• **Work request**: I need the lines below from the one with "Given: Click y-axis label 0.5 on bottom plot" down to the one with "Viewport: 733px width, 569px height." reproduced exactly, both ends included, and nothing else.

[Supplied information Boundary: Start]

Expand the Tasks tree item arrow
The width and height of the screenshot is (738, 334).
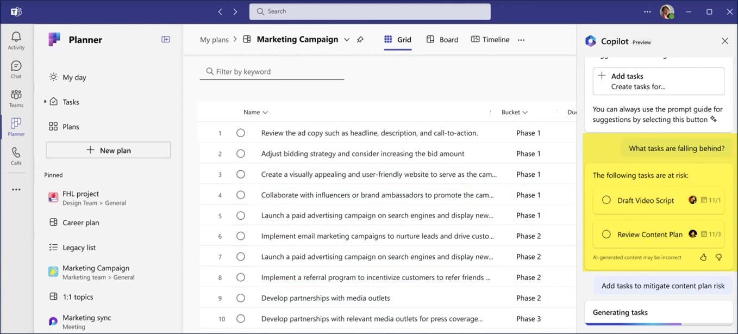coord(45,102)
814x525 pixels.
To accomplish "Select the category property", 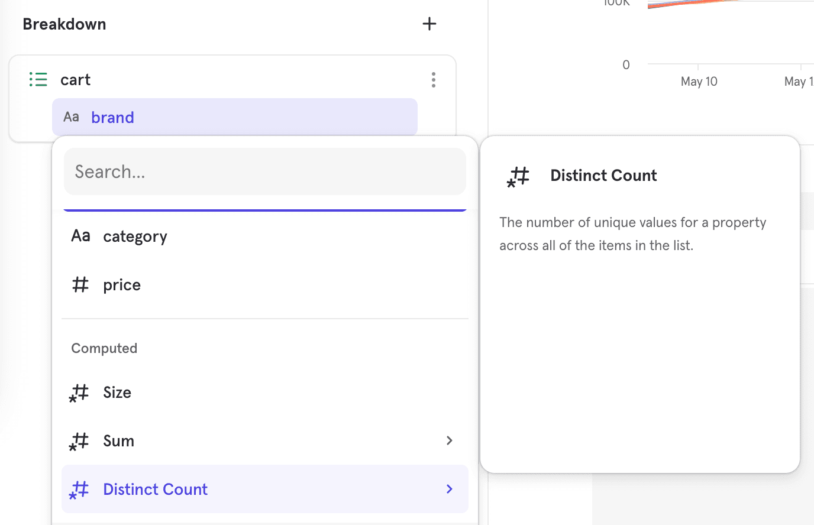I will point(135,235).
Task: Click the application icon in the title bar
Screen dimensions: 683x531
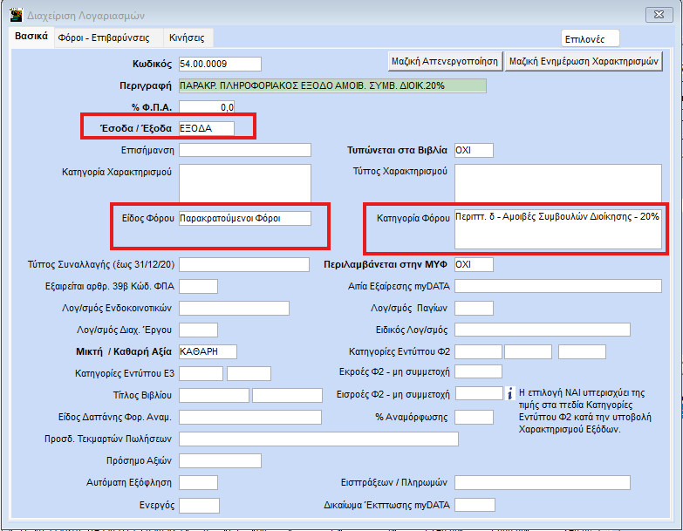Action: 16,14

[Supplied information Boundary: End]
[Supplied information Boundary: Start]

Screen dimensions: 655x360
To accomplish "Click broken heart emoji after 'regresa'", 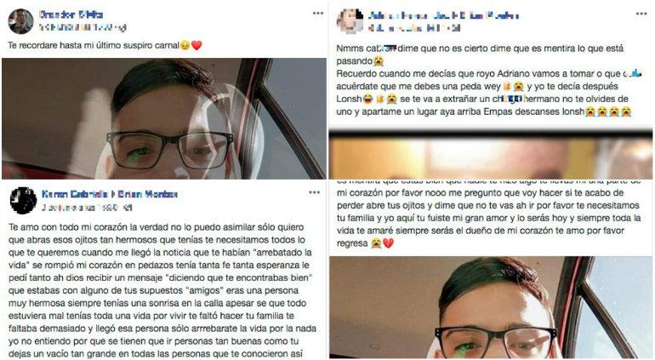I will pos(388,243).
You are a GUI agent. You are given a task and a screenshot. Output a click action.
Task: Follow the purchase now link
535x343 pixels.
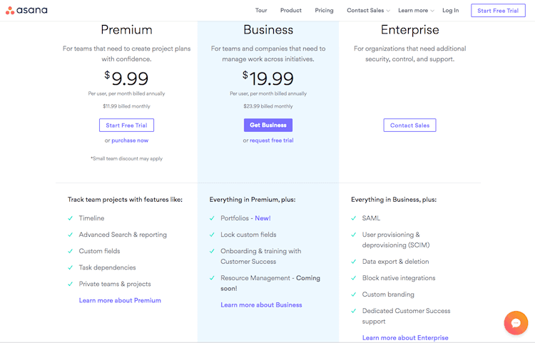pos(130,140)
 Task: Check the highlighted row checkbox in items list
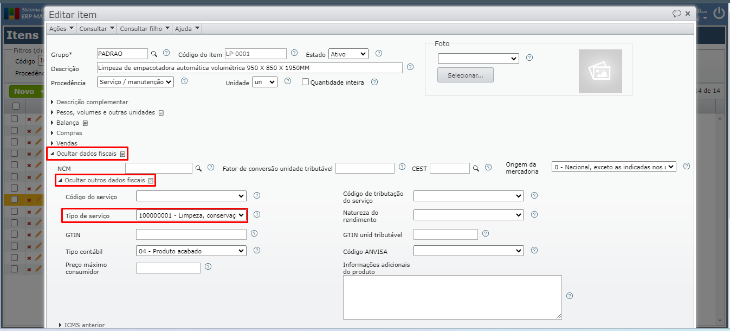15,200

[Supplied information Boundary: End]
[Supplied information Boundary: Start]

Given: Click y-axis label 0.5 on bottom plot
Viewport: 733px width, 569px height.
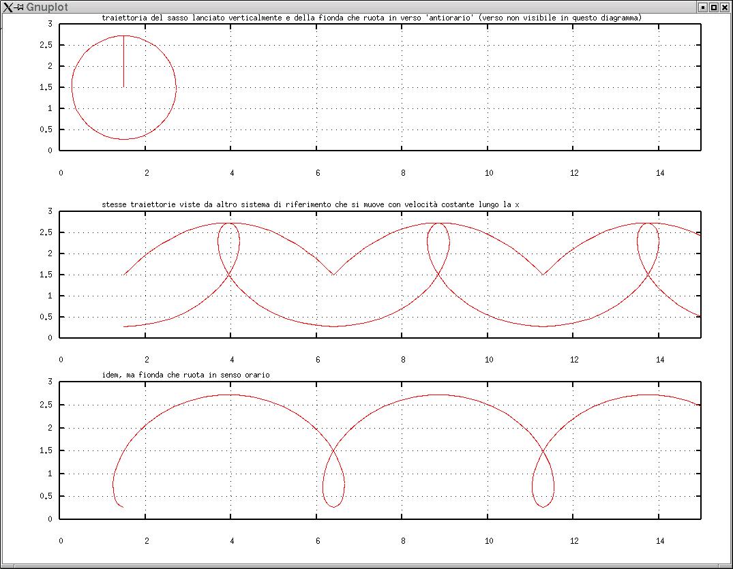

[Supplied information Boundary: End]

• **Your response**:
Given: Click y-axis label 0.5 on bottom plot
Viewport: 733px width, 569px height.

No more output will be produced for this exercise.